Groups reach agreement on health-care overhaul


“You can bet I’ll be working closely with these groups.”

Sen. Max Baucus

Senate Finance Committee Chairman

WASHINGTON (AP) — Groups often at odds over health-care reform — consumers, insurers, doctors, employers — reached a broad agreement Friday that could serve as a starting point for lawmakers trying to overhaul the system.

Although the long-awaited report of the Health Reform Dialogue avoided some of the most contentious issues, the agreement does have the kind of far-reaching support lawmakers will need to meet their goal of passing legislation this year.

“You can bet I’ll be working closely with these groups,” said Senate Finance Committee Chairman Max Baucus, D-Mont., who is trying to find consensus on Capitol Hill.

In their report, the groups said the uninsured should be covered through a mix of expanded government programs and subsidies to purchase private health coverage. They called for savings from making the health-care system less wasteful and urged that prevention become the foundation for medical care. Many of their ideas are shared by President Barack Obama and influential lawmakers such as Baucus.

But the five-page proposal was thin on details, starting with how to pay for the plan. And the groups avoided such divisive issues as whether insurers should be forced to compete with a new government-sponsored insurance plan, as Obama has proposed.

Critics minimized the result. “They’ve moved the health-care debate forward a few inches,” said Richard Kirsch, director of Health Care for America Now, a grassroots campaign backed by labor.

The 18 groups met for six months. Along the way, two major unions pulled away, but other groups representing seniors, businesses, nurses, drug makers and patients kept talking.

“What the agreement tries to do is achieve a balance for coverage expansion through the two key pillars of health care today,” said Ron Pollack, executive director of Families USA, a liberal advocacy group that stayed in the talks. “One is employer-sponsored private coverage and the other is safety-net coverage.”

Other participants included the National Federation of Independent Business and the health insurance industry, who were instrumental in sinking the last attempt at a health-care overhaul in the 1990s. Also in the talks were staunch supporters of guaranteed coverage for all, such as AARP and the American Cancer Society Cancer Action Network.

The Service Employees International Union and the American Federation of State, County and Municipal Employees took part but didn’t sign on to the agreement because some of their concerns could not be satisfied. That underscored the difficulty of getting a health-care compromise.

The groups all but endorsed a requirement that every American obtain health insurance. While their agreement avoided the politically loaded term “individual mandate,” it said Congress should “enact reforms necessary so that all individuals will purchase or obtain quality, affordable health insurance.” They avoided the issue of requiring employers to help pay premiums.
━━━━━━━━━━━━━━━━━━━━
- **What you need to do**:
a - Copy from the health-care overhaul article the passage that begins at the words "In their report, the" and ends after the words "Obama has proposed.".
b - In the health-care overhaul article, how long did the 18 groups meet?

- **Information**:
━━━━━━━━━━━━━━━━━━━━
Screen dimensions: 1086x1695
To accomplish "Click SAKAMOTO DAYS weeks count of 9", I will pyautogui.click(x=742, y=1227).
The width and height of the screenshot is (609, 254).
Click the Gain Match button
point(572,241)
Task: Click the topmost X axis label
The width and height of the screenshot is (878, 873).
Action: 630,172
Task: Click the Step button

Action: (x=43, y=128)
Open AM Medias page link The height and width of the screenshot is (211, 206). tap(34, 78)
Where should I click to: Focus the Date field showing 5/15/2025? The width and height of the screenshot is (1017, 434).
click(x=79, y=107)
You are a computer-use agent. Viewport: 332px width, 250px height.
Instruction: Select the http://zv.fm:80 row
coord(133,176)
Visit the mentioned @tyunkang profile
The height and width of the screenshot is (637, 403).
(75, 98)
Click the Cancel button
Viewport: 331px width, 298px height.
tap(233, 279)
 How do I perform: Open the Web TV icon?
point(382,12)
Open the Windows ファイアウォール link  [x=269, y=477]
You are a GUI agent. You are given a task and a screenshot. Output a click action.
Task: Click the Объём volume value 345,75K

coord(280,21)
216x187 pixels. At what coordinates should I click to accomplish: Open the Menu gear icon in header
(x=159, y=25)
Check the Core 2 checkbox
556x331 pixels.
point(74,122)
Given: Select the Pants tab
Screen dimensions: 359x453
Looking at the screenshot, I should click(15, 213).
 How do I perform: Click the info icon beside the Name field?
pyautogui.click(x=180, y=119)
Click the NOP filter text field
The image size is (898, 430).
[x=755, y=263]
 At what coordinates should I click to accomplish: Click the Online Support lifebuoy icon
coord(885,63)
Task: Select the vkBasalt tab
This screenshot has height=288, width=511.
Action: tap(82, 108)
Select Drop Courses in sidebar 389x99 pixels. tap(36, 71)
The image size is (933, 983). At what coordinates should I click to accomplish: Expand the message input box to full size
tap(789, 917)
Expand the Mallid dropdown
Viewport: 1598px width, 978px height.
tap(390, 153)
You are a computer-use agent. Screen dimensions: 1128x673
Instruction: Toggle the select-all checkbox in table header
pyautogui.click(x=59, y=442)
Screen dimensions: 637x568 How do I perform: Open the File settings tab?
━━━━━━━━━━━━━━━━━━━━
- **Answer list**:
a -
In their report, the groups said the uninsured should be covered through a mix of expanded government programs and subsidies to purchase private health coverage. They called for savings from making the health-care system less wasteful and urged that prevention become the foundation for medical care. Many of their ideas are shared by President Barack Obama and influential lawmakers such as Baucus.

But the five-page proposal was thin on details, starting with how to pay for the plan. And the groups avoided such divisive issues as whether insurers should be forced to compete with a new government-sponsored insurance plan, as Obama has proposed.

b - Six months.